The records:
========================================

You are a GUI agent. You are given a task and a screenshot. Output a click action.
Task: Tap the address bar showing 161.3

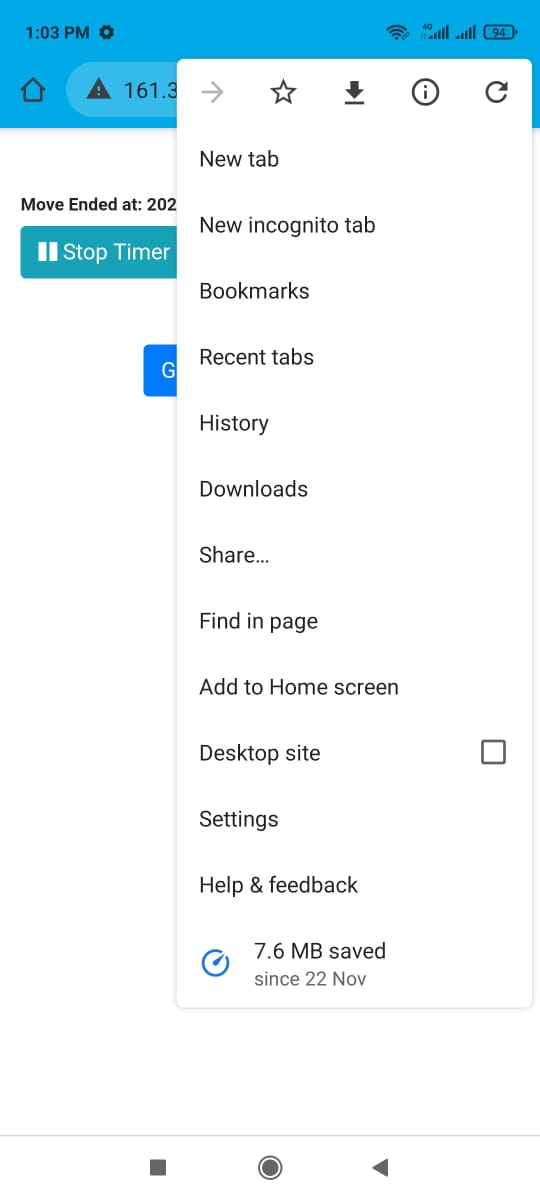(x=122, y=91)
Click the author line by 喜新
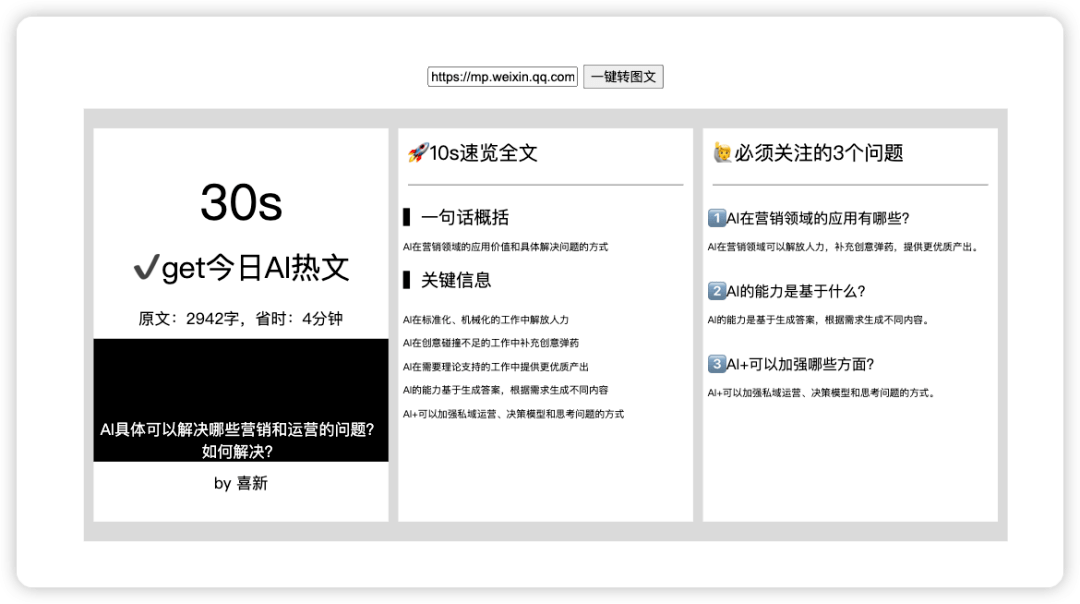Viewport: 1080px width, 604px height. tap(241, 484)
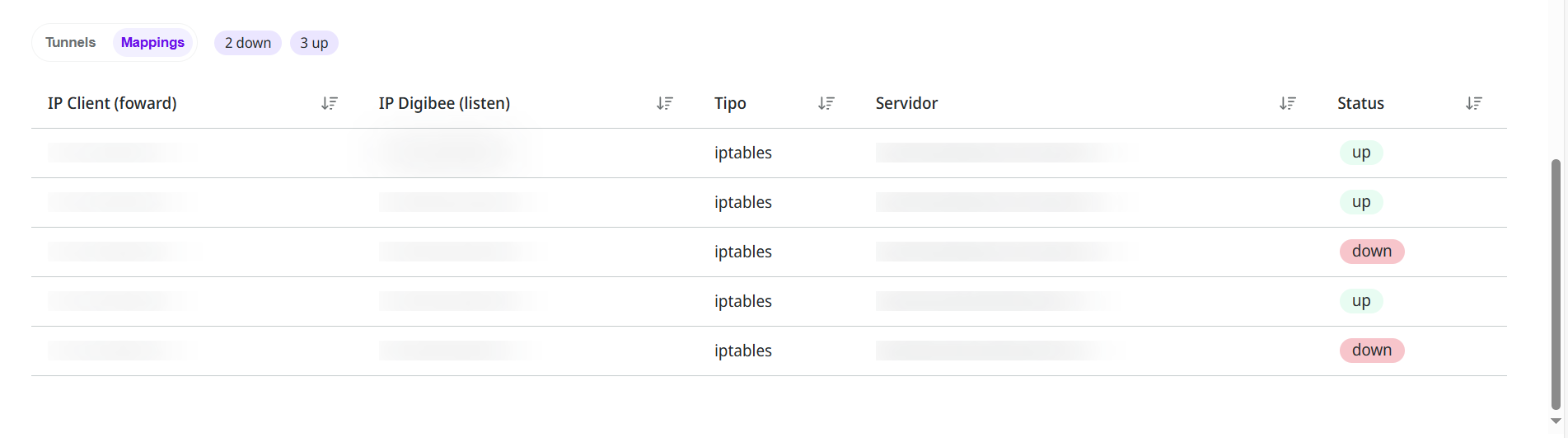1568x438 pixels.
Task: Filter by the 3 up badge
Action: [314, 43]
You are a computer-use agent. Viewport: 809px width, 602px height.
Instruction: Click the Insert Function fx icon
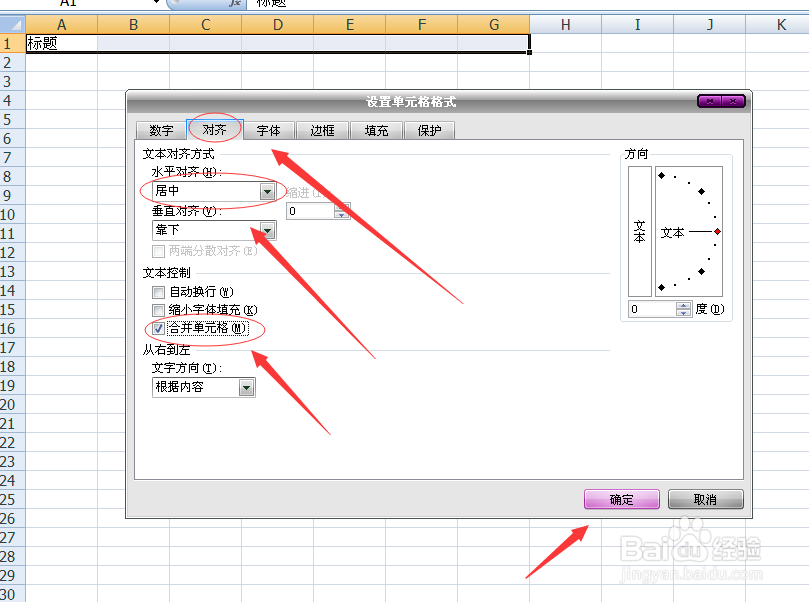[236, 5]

========================================

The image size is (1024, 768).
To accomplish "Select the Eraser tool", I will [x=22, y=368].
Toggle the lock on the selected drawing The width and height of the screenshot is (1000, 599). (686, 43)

========================================

Action item: Lines in the entries above that hold "screenshot" should be counted; give only that count.

Task response: 2